協会は「人材確保と定着率アップの心得」と題した雇用管理講習会を2月26日にウェブ併用で開催した。講師は桂好志郎社会保険労務士、参加者は18人。
桂氏は24年10月に引き続き、25年10月にさらなる最低賃金引き上げが既定路線だと紹介。最低賃金への対応として、事業主が支払っている雇用保険料を原資とした業務改善助成金やキャリアアップ助成金などを解説した。4月には25年度の助成金概要が示されるため、要件等を確認し、活用できるものは計画を立てた上で活用した方がいいと助言した。

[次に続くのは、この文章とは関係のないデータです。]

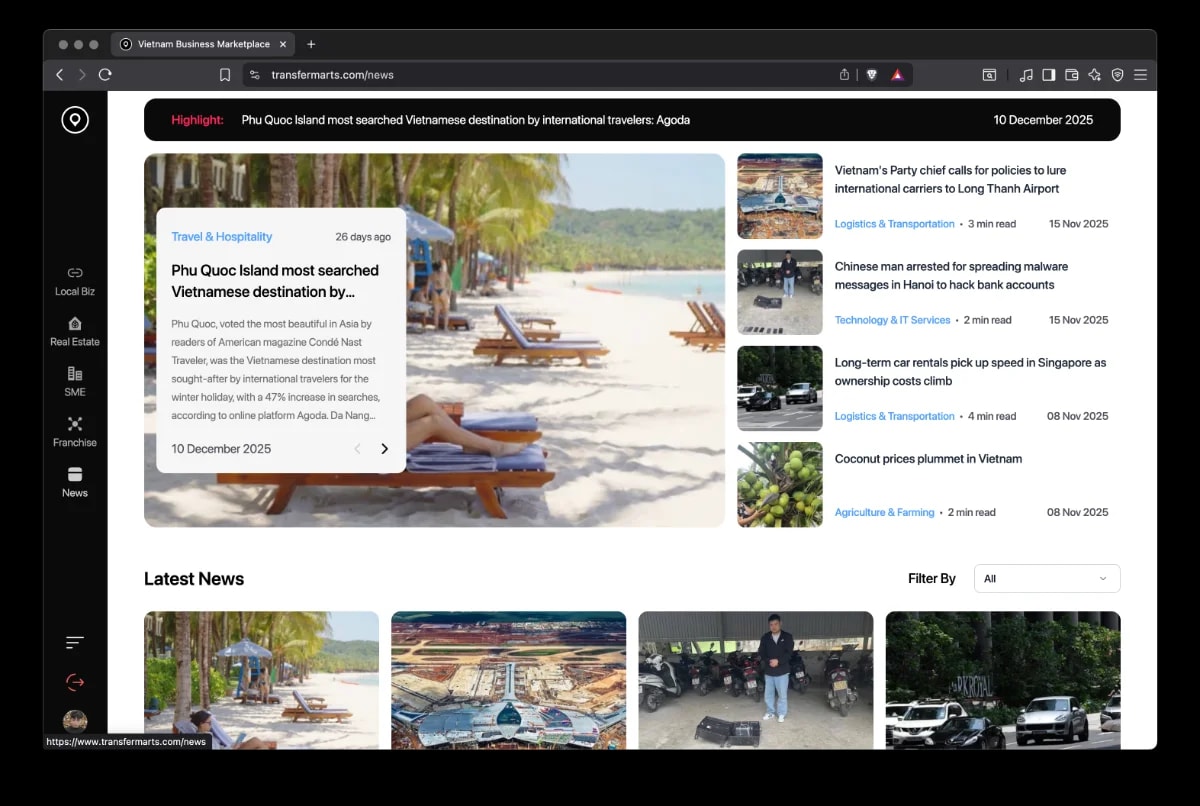Viewport: 1200px width, 806px height.
Task: Open the music player icon in browser toolbar
Action: 1026,74
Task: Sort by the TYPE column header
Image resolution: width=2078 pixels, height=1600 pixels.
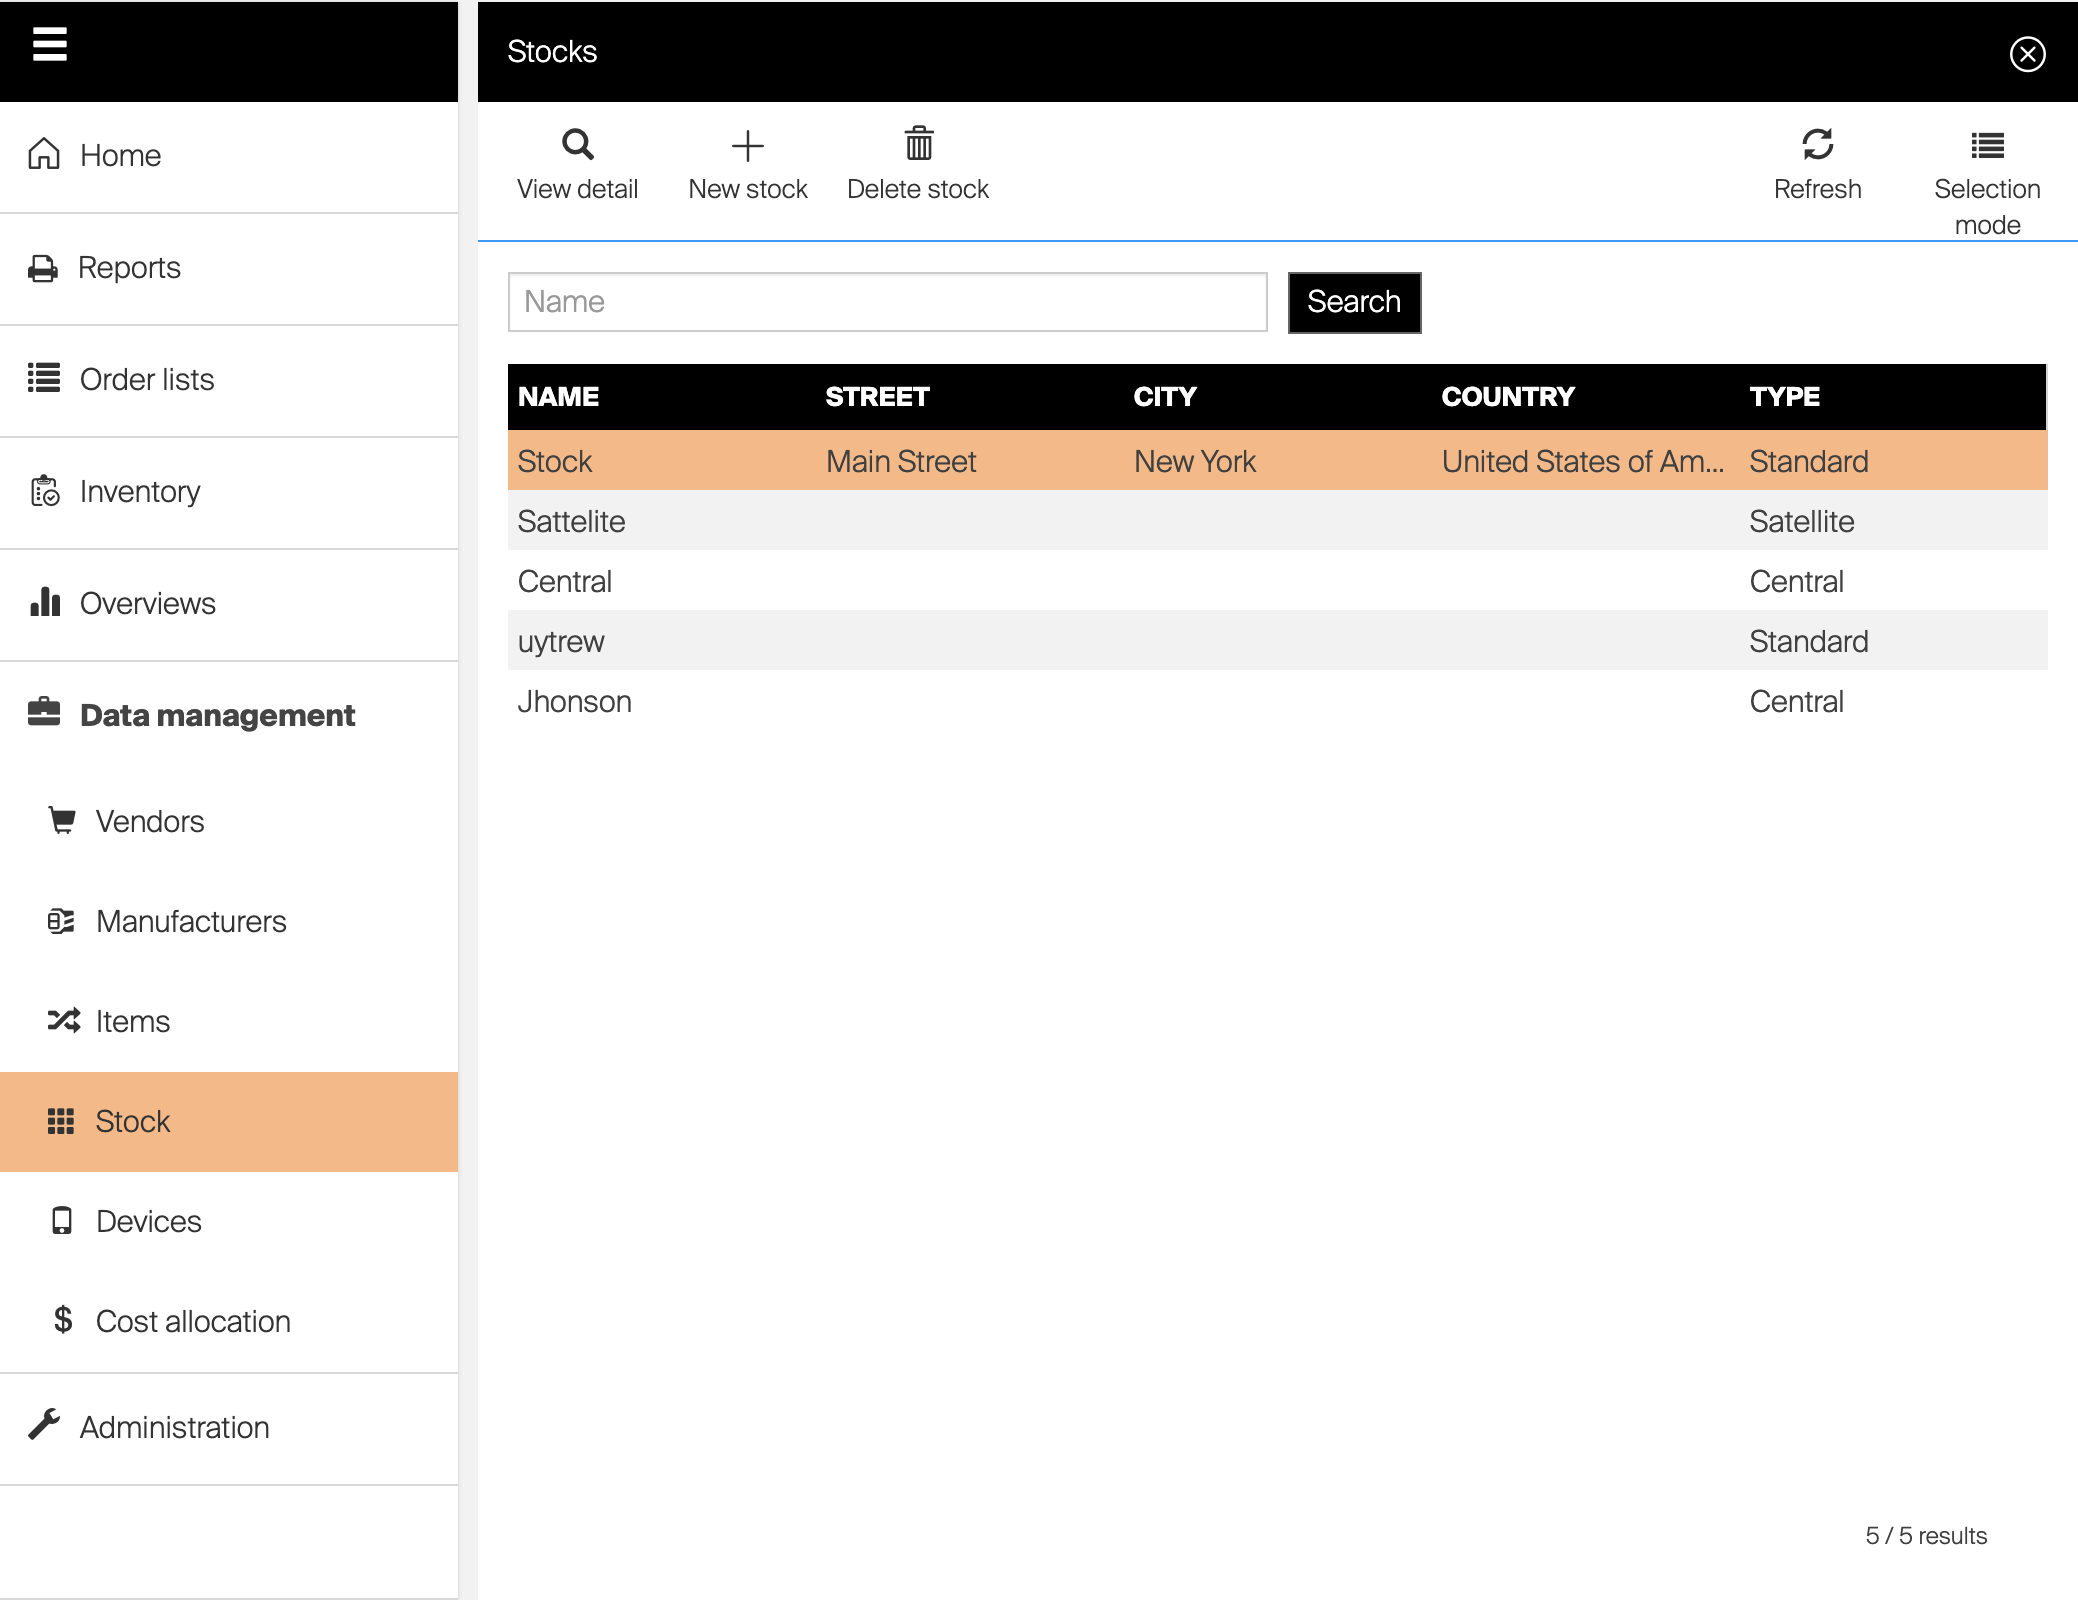Action: click(1784, 397)
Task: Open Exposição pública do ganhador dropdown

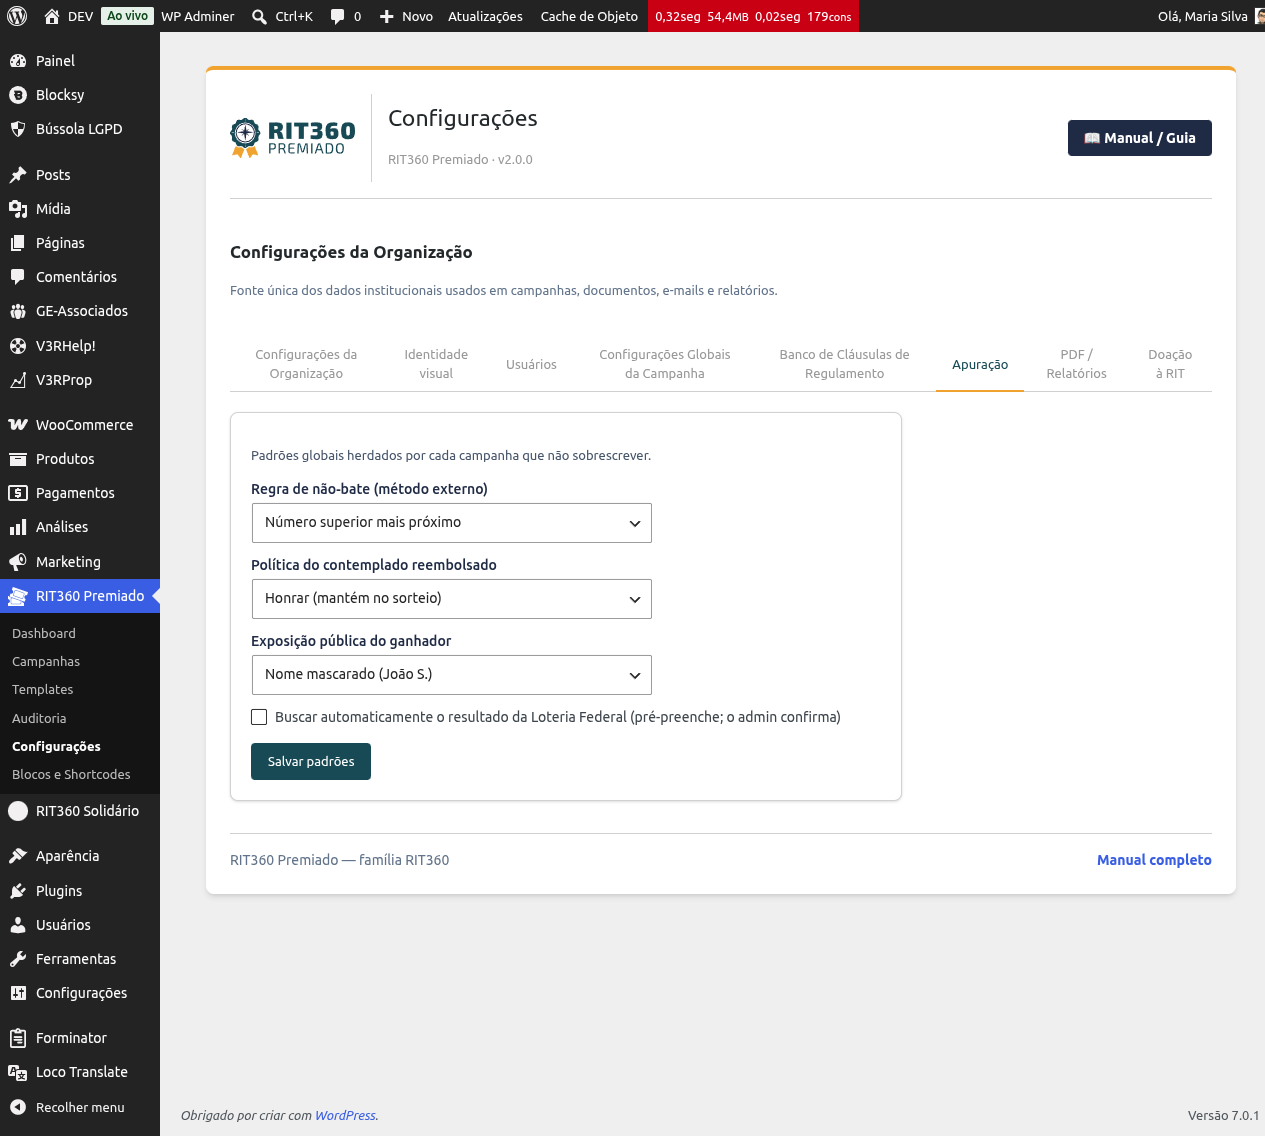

求人を出す際には近隣の医療機関などの賃金相場を確認し下回らないことが大切としつつ、給与面に関しては一般企業と肩を並べるのは難しいと指摘。労働者が重視することを調査したアンケート(日経新聞調べ)では、1位「休暇の取りやすさ」、2位「労働時間の適正さ」という結果を紹介し、求人に関する特記事項に前年度実績の年間休日日数や、すでに育児休業などの取得実績があるなら実績を掲載するなど、自院の強みをアピールすることが必要とした。
「労働時間の適正さ」では、労働基準法上、労働時間の端数切り捨ては認められておらず、残業計算の際の5分単位での四捨五入が違法として大手企業も是正勧告を受けていると説明。基本は1分単位の管理であると注意喚起した。労働時間の把握対策として、タイムカードを管理者の目の届く範囲に設置し、業務終了後は速やかに退勤するよう指導してほしいとした。
従業員の定着には何よりも「安心して働ける職場」で、ハラスメントのない職場だとし、対策の必要性を強調した。「安心して休める職場」は求人だけでなく、定着にも重要と述べ、年5日の年次有給休暇の確実な取得だけでなく、半日単位年休の導入も検討してほしいと締めくくった。